By Martin Santa
BRATISLAVA, July 9 (Reuters) - Slovakia, the euro zone's
newest and poorest member, swore in a reform-minded centre-right
government on Friday that has pledged to push through reforms to
help put it back on a convergence path with the richer West.
The export-reliant economy has one of the lowest public debt
burdens in the euro zone, at 35.7 percent of gross domestic
product, but that is seen rising fast unless Prime Minister
Iveta Radicova's cabinet reins in spending and revamps welfare.
Analysts say the euro zone member needs to slash its fiscal
deficit, fix its pension and healthcare sectors, reduce a
jobless rate near 12.25 percent, crack down on corruption, boost
law enforcement and improve its business climate.
The country must also decide on the euro zone safety net
mechanism agreed by the previous government but that Radicova's
coalition opposes.
The following are key political risks to watch in Slovakia:
EUROPEAN FINANCIAL STABILITY FACILITY (EFSF)
Bratislava needs to deliver its stance on The European
Financial Stability Facility, a special purpose lender of last
resort for euro zone states cut off from market financing.
The EFSF, which may lend up to 440 billion euros ($558
billion) with guarantees from euro zone states, was initially to
become active on July 1, but delays in completing necessary
procedures, notably by Slovakia, have drawn out the process.
Radicova's SDKU and SaS have baulked at signing the deal
agreed under the previous leftist government, saying Slovakia,
the euro area's poorest member, should not have to pay for the
misdeeds of richer but more heavily indebted states.
They have also said they will not back Bratislava's 800
million euro contribution to Athens' 110 billion euro bailout
agreed by EU states.
What to watch:
-- Finance Minister Ivan Miklos is expected to travel to
Brussels to meet his euro zone counterparts on Monday "to
negotiate" and deliver Slovakia's position.
-- Miklos told Reuters on Wednesday all options were open,
but promised to be as quick as possible with the decision.
Political analysts said Radicova's cabinet will sign the
agreement as it will not risk a row with its European partners.
-- Analysts say diplomacy may prevail and the Slovaks could
back down and support the Greek loan. A refusal would hurt
solidarity in the bloc and could have negative implications for
any need for future cooperation in case another member needs
aid.
FISCAL CONSOLIDATION
Slovakia will miss the 5.5 percent of gross domestic product
fiscal deficit target for this year agreed with the European
Commission, as a drop in tax revenue is expected to boost the
gap to 7 percent, up from 6.8 percent in 2009.

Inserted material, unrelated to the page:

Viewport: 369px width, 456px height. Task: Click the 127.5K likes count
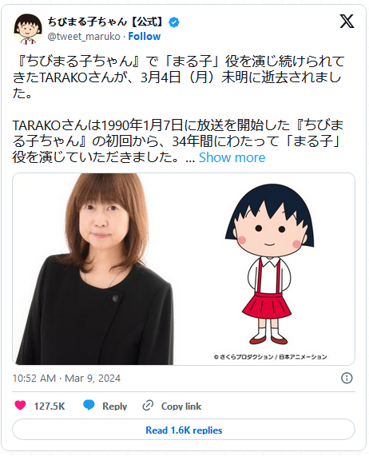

That could put it off of its pledge to cut the shortfall to
the European Union prescribed level of 3 percent of GDP by 2013.
Details and outlook will be delivered later in summer.
The centre-right parties aim to cut the fiscal shortfall by
cutting spending and reducing waste but have pledged not to
change Slovakia's flat 19 percent income and corporate tax.
Analysts say substantial changes of the state-run pay-as-you
go pension system, taxes, and adjusting social and healthcare
transfer systems are needed.
The economy is expected to lead the European Union in growth
this year, but that will be based mainly on exports and many of
those producers are foreign owned, so they bring in little
budget revenue.
What to watch:
-- Radicova's coalition holds 79 of parliament's 150 seats,
a slim majority that could create hurdles to the government's
reform programme.
-- The economy heavily depends on net exports. Analysts warn
fading effects of European governments' financial support
programmes could hamper consumption, hit Slovak growth and curb
budget revenues as the domestic economy remains weak.
-- Without changes, Slovakia is likely to miss the European
Commission deadline to bring the gap to a requested maximum
level and a radical consolidation could be needed. Some analysts
believe there will be hikes in some taxes, which could cause
tension in the ruling coalition.
SLOVAK-HUNGARY RELATIONS
The two nations have had rocky relations for centuries.
There was hope that both countries' EU entry in 2004 would
smooth relations, but in recent years they have eroded to the
point that analysts feared violence could erupt.
Fico's decision to invite far-right Slovak Nationalists into
his cabinet in 2006 sparked a new series of diplomatic and
political rows with Budapest, and the policies of Hungarian
rightist Prime Minister Viktor Orban, who has tried to give more
rights to ethnic Hungarians abroad, has also stoked tensions.
What to watch:
-- The presence of the mostly ethnic-Hungarian party
Most-Hid in the cabinet is seen as a positive step towards
easing bilateral tensions. Radicova will travel to Budapest on
July 20 to meet Orban.
-- Radicova plans to rein in conflicting laws on ethnic
minorities that which limit the use of minority languages in
official capacity and strip its citizens of their Slovak
nationality if they take citizenship in another country.